Adipocytes play a critical role in whole body energy homeostasis through secretion of a spectrum of
adipokines. Recent studies show that adipocytes synthesize and release uridine, the most abundant
circulating nucleoside that has a plethora of functions in cells. However, the significance of adipocyte uridine
production in obesity and diabetes progression remains unknown.
Historically, liver is considered as the major organ for uridine synthesis and plasma supply. Recent
studies show that adipocytes are critical for plasma uridine supply in fasted state, and ER stress potently
stimulates uridine synthesis in adipocytes. Being associated with massive expansion of adipose tissue and
chronic ER stress, obesity is a condition that warrants increased uridine supply from adipose tissue. Indeed,
circulating uridine levels are found elevated in obese mice, however, the contribution of adipocytes and the
significance to insulin resistance is still elusive.
Preliminary results here show that in response to high fat diet feeding, the mice increase the
concentration of uridine in circulation and the uridine biosynthetic capacity in adipose tissue, but not in liver.

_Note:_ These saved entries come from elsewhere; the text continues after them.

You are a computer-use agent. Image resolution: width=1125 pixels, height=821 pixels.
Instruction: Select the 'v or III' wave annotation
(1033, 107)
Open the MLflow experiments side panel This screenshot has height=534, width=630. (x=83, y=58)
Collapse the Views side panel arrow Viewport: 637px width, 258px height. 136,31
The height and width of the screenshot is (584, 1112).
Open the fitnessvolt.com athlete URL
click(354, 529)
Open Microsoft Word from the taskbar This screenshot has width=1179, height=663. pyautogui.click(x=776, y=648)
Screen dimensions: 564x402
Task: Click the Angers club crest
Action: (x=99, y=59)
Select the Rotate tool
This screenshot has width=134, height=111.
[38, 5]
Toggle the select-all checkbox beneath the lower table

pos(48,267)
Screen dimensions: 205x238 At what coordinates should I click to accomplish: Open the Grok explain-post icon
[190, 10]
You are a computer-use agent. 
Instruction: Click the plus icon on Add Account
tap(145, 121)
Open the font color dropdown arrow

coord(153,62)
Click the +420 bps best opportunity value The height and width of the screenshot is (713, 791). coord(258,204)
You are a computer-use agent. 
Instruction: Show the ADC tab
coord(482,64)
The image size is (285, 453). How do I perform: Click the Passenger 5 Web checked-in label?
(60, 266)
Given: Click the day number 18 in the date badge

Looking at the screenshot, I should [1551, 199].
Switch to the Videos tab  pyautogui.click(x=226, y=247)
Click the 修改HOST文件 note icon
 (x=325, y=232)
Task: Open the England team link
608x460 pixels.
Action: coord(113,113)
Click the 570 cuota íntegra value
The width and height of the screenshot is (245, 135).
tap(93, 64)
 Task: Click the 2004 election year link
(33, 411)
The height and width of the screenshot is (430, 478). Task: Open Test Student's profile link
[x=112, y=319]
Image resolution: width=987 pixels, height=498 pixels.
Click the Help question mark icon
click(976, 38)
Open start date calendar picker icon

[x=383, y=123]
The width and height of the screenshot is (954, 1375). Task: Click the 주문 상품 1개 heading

Previous studies indicate that uridine has a dual action on glycemic control. A transient increase in uridine
supply is beneficial for glycemic control, while chronic elevation of uridine level is detrimental. Preliminary data
here show that uridine is a potent insulin secretagogue. Remarkably, the uridine-induced hyper-secretion of
insulin is critically dependent on leptin. In the absence of leptin, uridine is converted from an agonist to an
antagonist in insulin secretion. Given that insulin is a driving force for adipogenesis and lipogenesis, the
increase in uridine promotes hyper-secretion of insulin and systemic hyperinsulinemia. Thereby, obesity
becomes “self-sustaining” through uridine-mediated insulin hyper-secretion. Even though acute elevation of
uridine promotes glucose uptake through insulin secretion, a continuous increase of uridine supply may
diminish insulin response by interfering with cellular insulin signaling pathway through O-GlcNAc protein
modification. Therefore, chronic elevation in uridine may lead to hyperinsulinemia with concurrent insulin
resistance, a key characteristic of obesity-associated prediabetes.
Based on previous findings and the current preliminary data, increased uridine supply from adipocytes is
hypothesized to promote obesity and diabetes progression. Both gain- and loss-of-function mouse models
have been generated to test 1) the contribution of adipocytes to circulating uridine supply in obesity, 2) the role
of uridine in hyperinsulinemia in obesity. Ex vivo and in vitro experiments will be performed to corroborate the
in vivo tests. Elucidation of the significance of adipocytes to uridine supply and the relevance of uridine to
hyperinsulinemia in obesity will shed light on the etiology of insulin resistance and pave a way for novel, more
effective therapeutic design for type 2 diabetes.